Dans cette perspective, la sexualité est toujours une conduite à risque. L'identité sexuée, où chacune et chacun manquent de ce qui fait l'autre, se fait au prix d'une blessure qui ne cesse de nous exposer à lui. Mais si toute sexualité se voit marquée par une originaire violence, et que celle-ci constitue le cœur de la réalité psychique, il devient logique qu'en chaque individu se niche un fantasme d'abus sexuel.
Dès lors, dans le décours d'une thérapie, il serait désastreux de confondre vérité du récit et exactitude de l'histoire. Tout comme il serait inepte d'assimiler violence et brutalité : les séductions pédophiles sont rarement brutales, elles restent néanmoins violentes. Les psychothérapeutes, enfin, ne sont pas des enquêteurs, encore moins des magistrats. Ceci vaut également pour les experts. En cas de doute, il ne leur appartient pas de dire la vérité judiciaire.

Francis Martens
Président de l'Association des psychologues praticiens d'orientation psychanalytique (APPPsy)

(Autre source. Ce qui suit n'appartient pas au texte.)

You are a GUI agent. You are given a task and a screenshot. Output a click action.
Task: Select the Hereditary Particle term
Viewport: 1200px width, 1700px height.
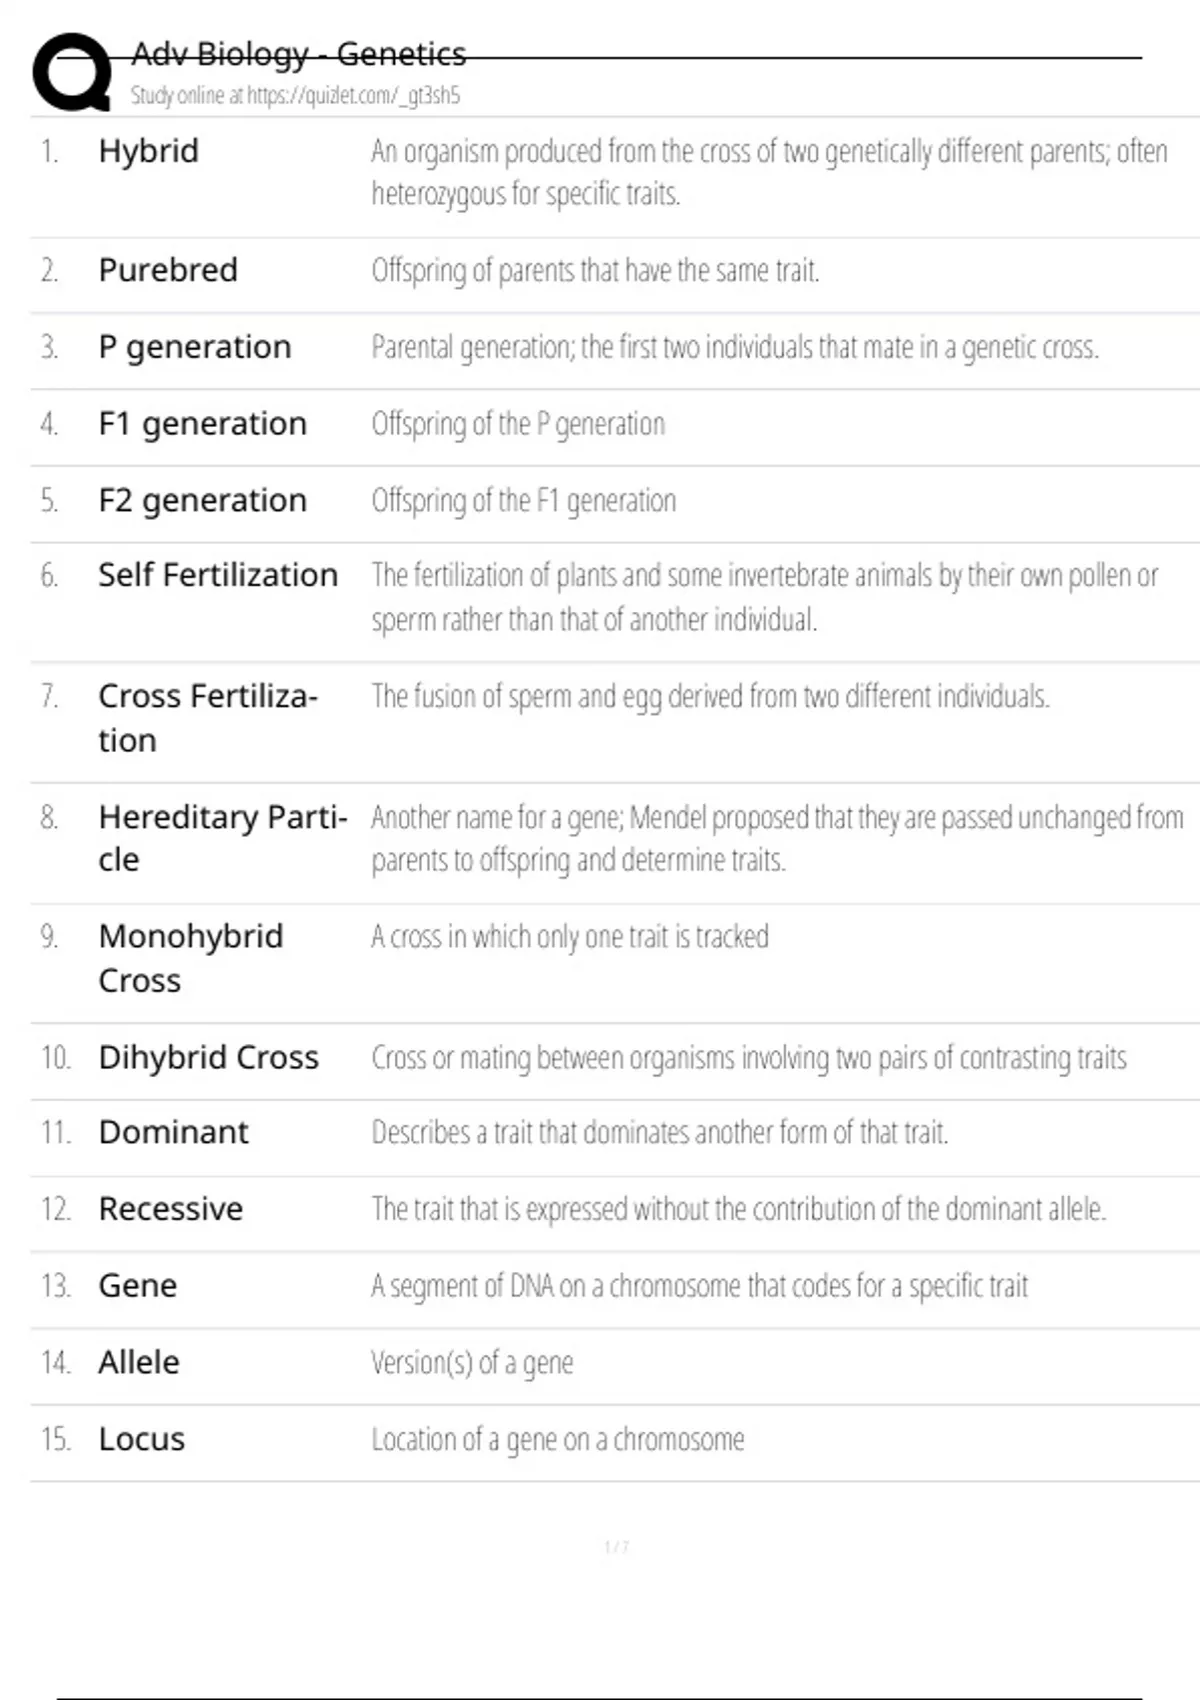223,838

Remodelé par la culture, infiltré par le langage, le corps humain est plus qu'un objet de la nature. Le comportement sexuel échappe largement aux contraintes instinctuelles. Loin d'être une "réserve naturelle" en l'homme, la sexualité est bridée par la coutume autant qu'elle est transmise à chaque enfant via l'inconscient des parents. En position forcément dominante, leur désir ne peut être que tant soit peu "abusif".